#### Input records:
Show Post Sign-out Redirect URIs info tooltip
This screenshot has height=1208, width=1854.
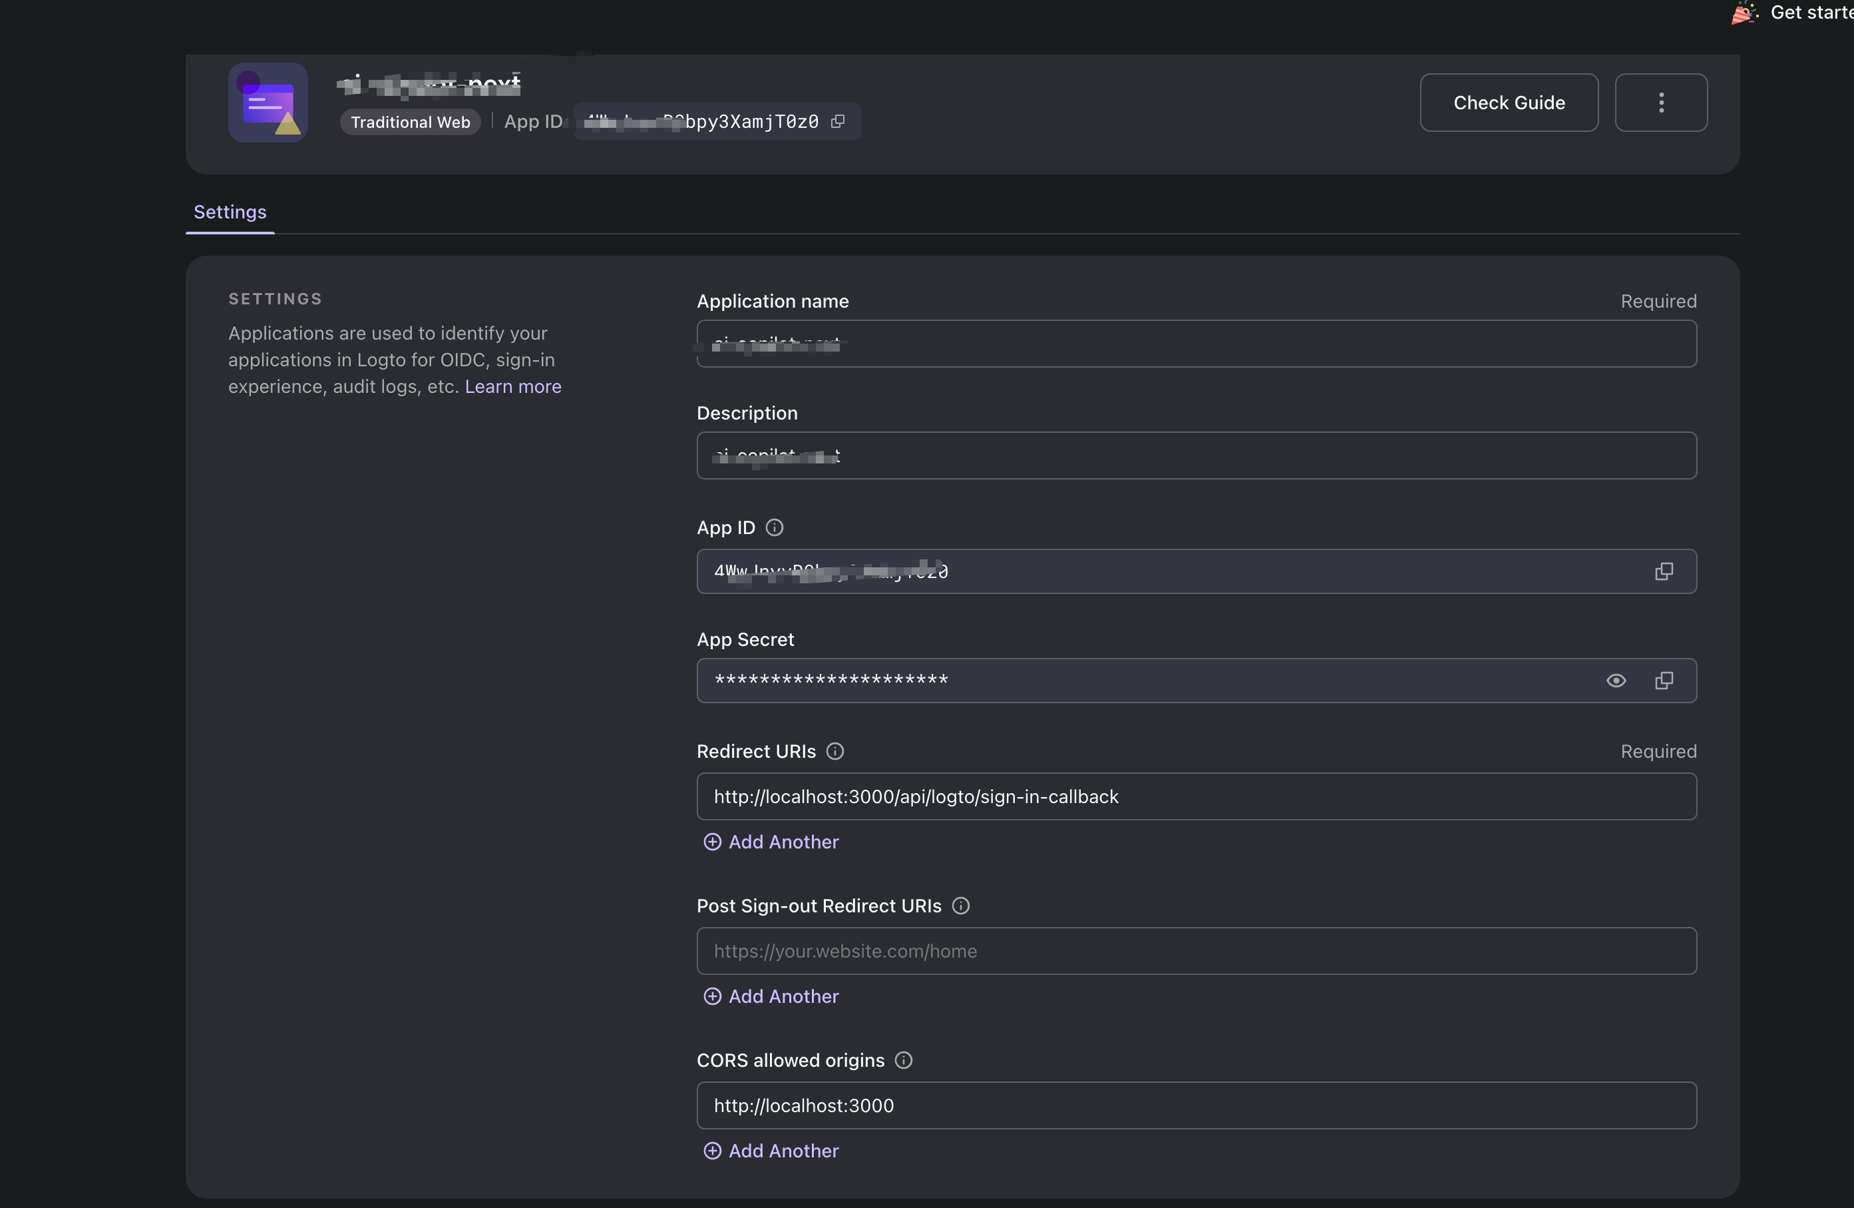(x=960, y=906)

* * *

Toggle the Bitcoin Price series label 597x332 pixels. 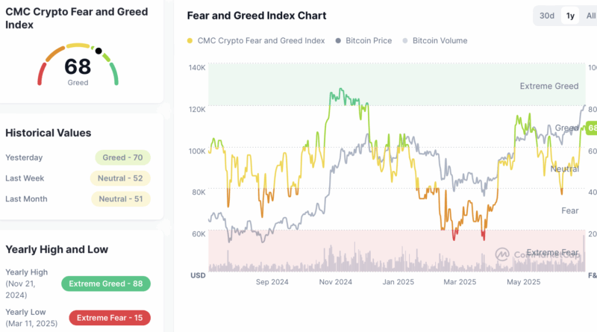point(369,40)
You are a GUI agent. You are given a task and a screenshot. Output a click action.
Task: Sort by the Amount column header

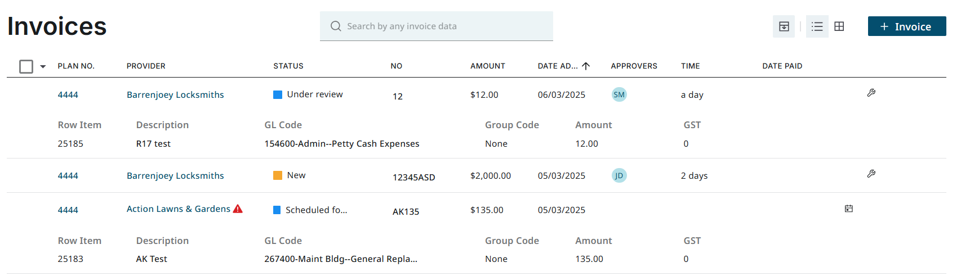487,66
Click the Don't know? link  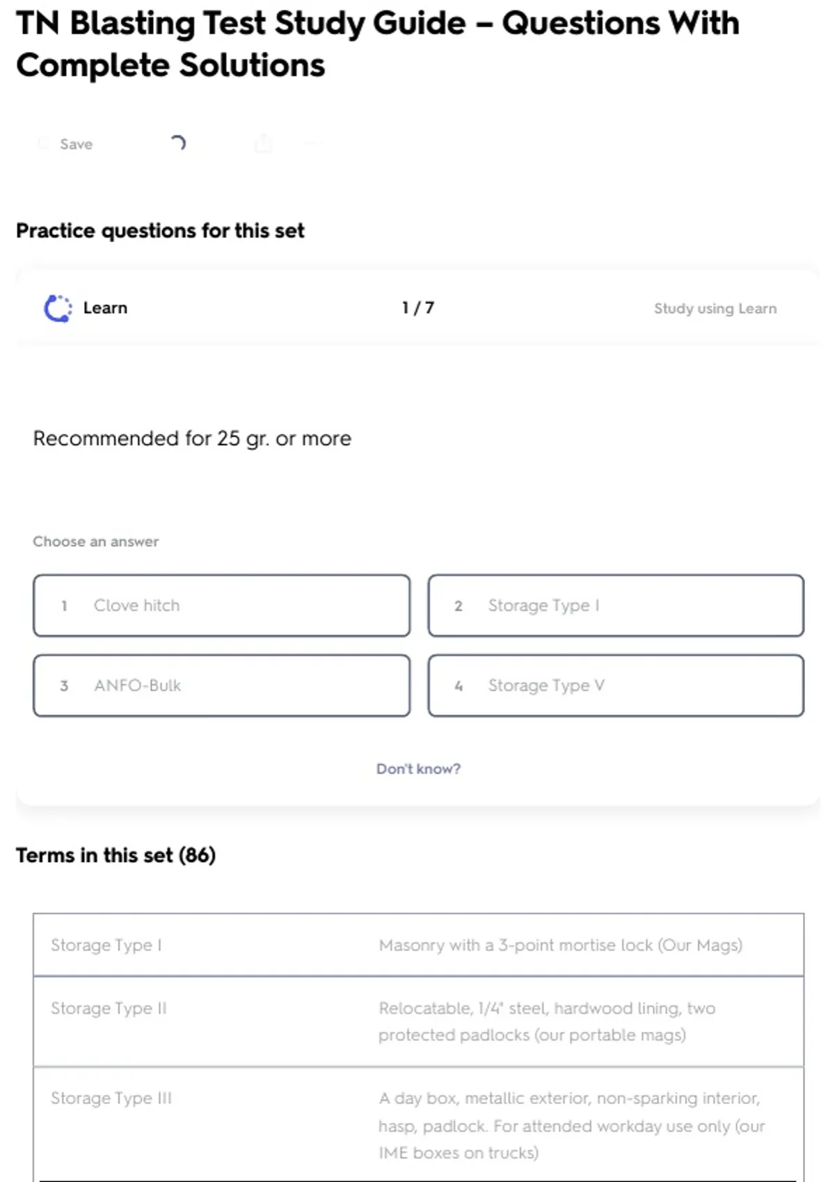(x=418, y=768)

#### Goal:
Lay out the items starting at the line containing "Show Post Sign-out Redirect URIs info tooltip" and ending at the line containing "(x=960, y=906)" as a two-column CSV with columns named instruction and coordinates, one row per item, each value in a single quoted field with line breaks replaced by spaces. Leave the pictures out.

#### Reply to the task:
instruction,coordinates
"Show Post Sign-out Redirect URIs info tooltip This screenshot has height=1208, width=1854.","(x=960, y=906)"